Он очень чутко чувствовал какие-то сбои в отношениях и очень глубоко их переживал, когда вдруг какие-то люди (дело даже не в фамилиях), в которых он поверил и которых даже идеализировал, вдруг поскользнулись… Даже не в его сторону, нет, а просто… вдруг как-то недоброкачественно себя проявили. Он очень огорчался этим, даже если его самого это никак не коснулось… Но его девизом всегда было: «За друзей надо бороться». Вот я, например, не такой человек. Если я вступаю в какие-то отношения, значит, я при всех сложностях влезаю в это полностью, верю человеку, и когда что-то такое происходит, я уже не могу существовать в прежнем «чистосердечном» режиме. Простить-то прощу, но… стараюсь от этого человека «отъехать», забыть про него и жить другой жизнью. А Зиновий Ефимович боролся за друзей. Для него «друзья» были одним из самых основных понятий в жизни.

Он был независим. Не выделял человека по иерархической лестнице, регалии для него ничего не значили. Был такой министр сельского хозяйства Полянский, член Политбюро в свое время, сосланный потом послом в Японию. Театр Образцова приехал на гастроли в Японию. В посольстве прием, банкет… И вот все здороваются с этим Полянским, и очередь доходит до Гердта. Полянский доносит до Гердта свою руку и сверху вниз зычно сообщает: «Полянский». Гердт прищурился, задумался и, пожевав губами, сказал: «Полянский… Полянский… Кажется, это что-то по сельскому хозяйству?..» Тот-то преподносил себя как «заслуженного деятеля искусств»!.. Вот Гердт очень хорошо умел опустить человека на землю. Вроде пошутил… а шутка-то оказалась очень увесистой.

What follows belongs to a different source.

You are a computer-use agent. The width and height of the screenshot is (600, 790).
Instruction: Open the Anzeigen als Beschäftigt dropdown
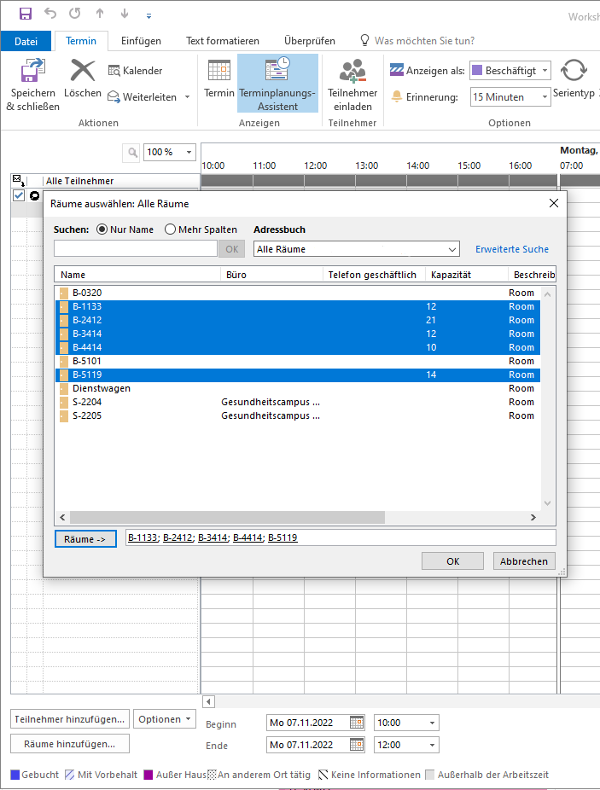pyautogui.click(x=545, y=70)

Сам Гердт из себя никогда ничего не строил и не делал. Он мог шутить, быть очень простым в общении, балагурить — это его природа, но это не есть он сам и даже не есть его маска. Бывает ведь, что люди балагурят для того, чтобы скрыть какую-то душевную боль. Для него юмор, такой элегантный жизненный тонус, шутка — всё это было способом общения, способом привлечения людей к радости, призывом к тому, чтобы они улыбнулись. Причем это было не нечто рациональное: «Ну вот, значит, я шучу для того, чтобы ты, значит, улыбнулся…» Это была его истинная природа. Он действительно хотел, чтобы люди хоть на минуту забыли все свои проблемы, перестали суетиться, свободно вздохнули и улыбнулись.